I volti moderni del mecenatismo
Famiglie che creano fondazioni: sostegno all’arte, nuovi musei, innovativi progetti educativi e filantropici. Con un comune denominatore: l’uomo sia al centro
Leonardo Servadio
Interpretato nella tradizione dell’umanesimo che in Italia ha avuto la sua culla, il mecenatismo anche ai nostri giorni si impernia sulla passione per la bellezza, in tutte le sue espressioni, a partire da quella artistica. Molte sono le persone che dedicano buona parte del loro patrimonio a raccogliere testimonianze dell’umana creatività e si impegnano anche a farne un veicolo di conoscenza condivisa, di dialogo e di sensibilizzazione. È l’imprenditoria applicata alla promozione della bellezza. Non sono pochi gli organismi che si muovono in questa direzione: per esempio la Fondazione Prada, che negli spazi ricavati in una ex distilleria a Milano, oltre a mettere in mostra la collezione permanente, organizza esposizioni ed eventi a tema, come “Recycling Beauty”, dedicato a esplorare il riuso di antichità greche e romane in epoche successive. Ossia, mostrare in che modo la tradizione si dipana nel corso dei secoli fertilizzando l’evolversi della cultura. È questo un tratto caratteristico di chi si dedica al mecenatismo: la coscienza dell’importanza dell’eredità intesa non come possesso da trasmettersi nel chiuso della famiglia, ma come patrimonio comune da coltivare perché resti quale fondamento del vivere sociale nonché come testimonianza di culture diverse, anche lontane, ma che attraverso l’arte possono essere avvicinate e conosciute.
Rilevante al riguardo è la capacità di accertare l’autenticità degli oggetti, soprattutto di quelli antichi: che non siano frutto di occhiute macchinazioni imitative per fini speculativi. Qui entra in campo la famiglia Matthaes, da generazioni specializzata nell’analisi dei lavori artistici.
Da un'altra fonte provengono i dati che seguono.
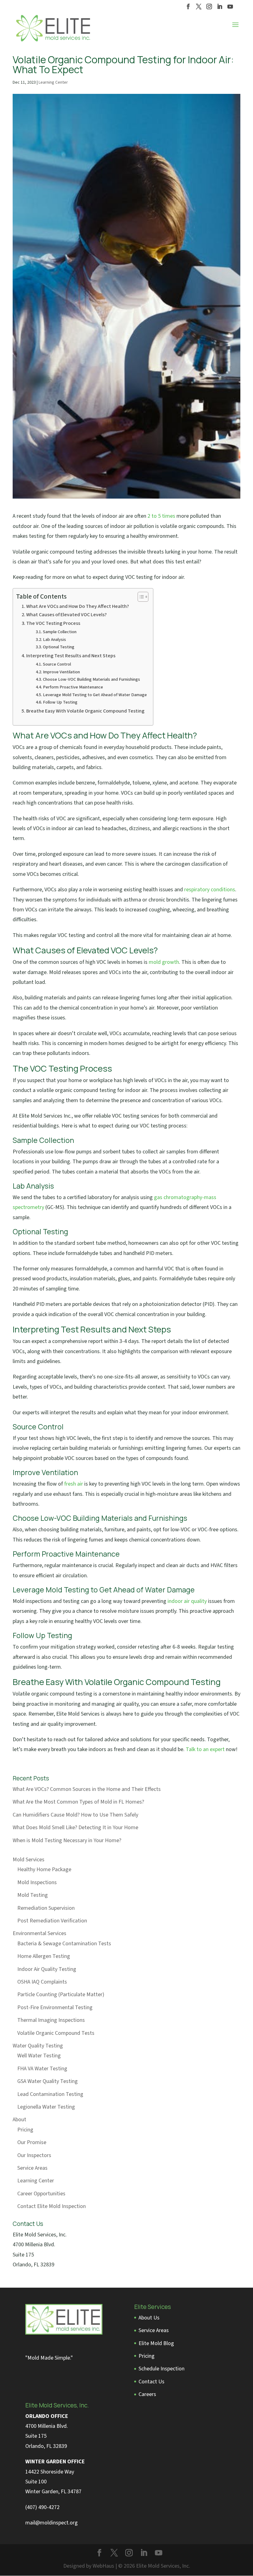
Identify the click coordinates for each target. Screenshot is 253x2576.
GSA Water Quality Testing (47, 2081)
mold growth (164, 962)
Peter Matthaes, direttore del Museo Arte e Scienza di Milano, continua l’attività fondata da Gottfried, suo padre, che ha dato vita al laboratorio per individuare i falsi in antiquariato e ne ha fatto anche uno strumento didattico: «Accanto all’attività di analisi per l’accertamento dell’autenticità delle opere - riferisce - proponiamo un percorso didattico, aperto anche alle scuole, in cui attraverso esercizi adatti a ragazzi di diverse età si impara a capire come distinguere un vero da un falso». E questo ha luogo accanto alle sale del museo in cui sono esposte opere raccolte in diverse parti del mondo, in particolare Africa e Asia. «L’atmosfera qui è tale da prestarsi anche quale scenario adatto per esposizioni, come la recente “Donne in Bilico” con fotografie scattate da Anna Alberghina a donne che in diverse parti del mondo incarnano le tradizioni da cui provengono, cui si associano eventi di giovani compagnie teatrali che presentano dialoghi tra figure femminili risalenti al mito: Medusa e Cassandra, Clitemnestra e Penelope, Ecuba e Medea, Ifigenia e Andromeda». Così un piccolo museo milanese diviene luogo di promozione artistica interdisciplinare e diacronica, nonché di didattica e formazione.